Sunday 5 December 2021

Chocolate brownie- forays into gluten free baking

This year it finally hit me that I am gluten intolerant.  Maybe it was the stress of the past few years that led to this.  Maybe it is age-related.  Who knows?  All I know is that if I take any gluten containing food I am plagued by headache, nausea and other symptoms. 

It is a bummer for I had to give up everything I love- cakes, pastries, pies, pasta, bread, roti, sooji (semolina) upma...the list is simply endless. Everything had to be re-jiged.  Of course, being South Indian, our main staple is rice.  So it was not too much of a problem.  But I also now include lots millets, ragi, jowar (sorgum), and bajra in my diet.  Wheat rotis have been replaced by ragi/bajra/sorghum roti.

For the past several months I simply gave up on baking.  Slowly I am picking it up now by experimenting with gluten free flours.

Yesterday I was simply craving for brownies.  I used this recipe, doubling everything so that I can bake in a 8 x 8 inch pan.  I ground up oats and almonds in my blender for oats flour and almond powder that the recipe called for.  Instead of 4 eggs, I used 2 eggs and 1/2 cup of yogurt.  I added only about 1/4 cup of melted chocolate.  I like walnuts in my brownies so I  added walnuts and broken up bits of Cadbury's chocolate for chocolate chips.

The trick is to refrigerate the brownies after they have cooled down before cutting them into pieces.

··········

- **Problem set**:
1: Say whether each statement agrees with the gluten-free brownie post, answering yes or no and quoting the deciding words: (a) the brownies were made with 4 eggs; (b) rice is the writer's main staple; (c) the brownies were baked in an 8 x 8 inch pan.
2: Carry on the gluten-free brownie post, starting after its last sentence.
The records that come next are separate material, unrelated to the gluten-free brownie post.

- **Data provided**:
··········

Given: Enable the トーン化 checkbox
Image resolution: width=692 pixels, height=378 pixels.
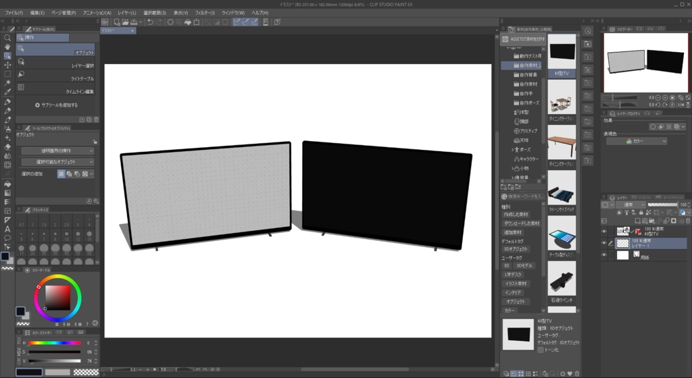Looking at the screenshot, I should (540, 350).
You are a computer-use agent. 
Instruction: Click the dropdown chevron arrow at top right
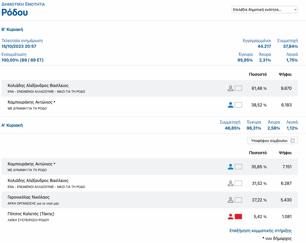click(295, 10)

··········

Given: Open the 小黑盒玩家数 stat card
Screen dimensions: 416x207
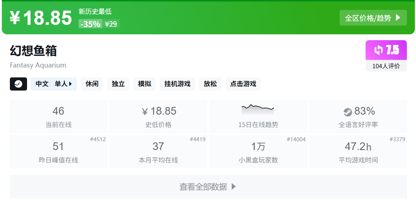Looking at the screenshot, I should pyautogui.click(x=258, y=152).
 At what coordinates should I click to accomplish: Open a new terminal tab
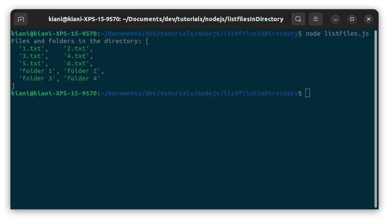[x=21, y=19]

··········

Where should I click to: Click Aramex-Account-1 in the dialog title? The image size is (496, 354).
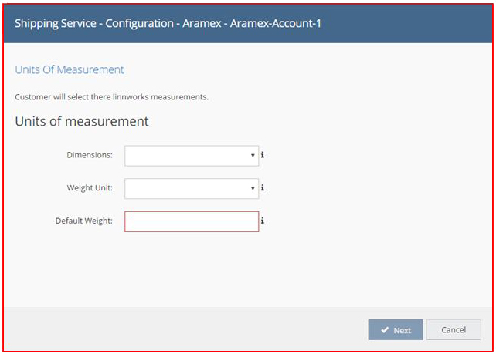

··········

- **Answers to the tasks**:
1:
(a) No: "Instead of 4 eggs, I used 2 eggs and 1/2 cup of yogurt."
(b) Yes: "being South Indian, our main staple is rice."
(c) Yes: "doubling everything so that I can bake in a 8 x 8 inch pan."

2:
So here it is:

 


This batch of brownies is for my students.



Thursday 1 July 2021

The bureaucracy never fails to amuse me and amaze me

So I misplaced my ATM card.  I searched for it everywhere.  Drawers, bags, and then in desperation between pages of books and finally, the fridge.  No doubt it will resurface some day but for the time being it is misplaced or lost.  To be on safe side, I blocked the card and then today made my way to the State Bank of India in the 40oC heat to get a new ATM card.  

Thus, began the saga.

There are multiple forms for applying for anything.  I picked one of the forms and filled it up.  The person at the counter told that it was a wrong form. I have to fill a form that has blocks.  I went back and searched for the form with blocks.  I filled it up.  Then as appa has been badgering me for a long time, I also filled up the form for the internet banking.  (I have the perfect excuse- I never remember the userid and password but appa refuses to accept it as valid argument).

I took it back to the counter.  The person took the forms.  He gave back the internet banking form.  Another person deals with it.  Not him.  He will do the ATM form.  Then he looked up my relevant details in the computer.  He looked up puzzled. 

"Your address is showing as C.P. Ramaswamy Road, Chennai."

"But my account is here."

"Madam, you have to get your internet banking approved.  Then change your address using the internet banking.  Then only your ATM card can be processed."

So I took the internet banking form to the relevant person.

He asked for my mobile number.  I gave it to him.

"Ah," he said, "You mobile number is not registered with the bank.  You have to fill up Know Your Customer form, register your mobile number with us, and then only the Internet banking can be activated."

"Where is the Know Your Customer form?"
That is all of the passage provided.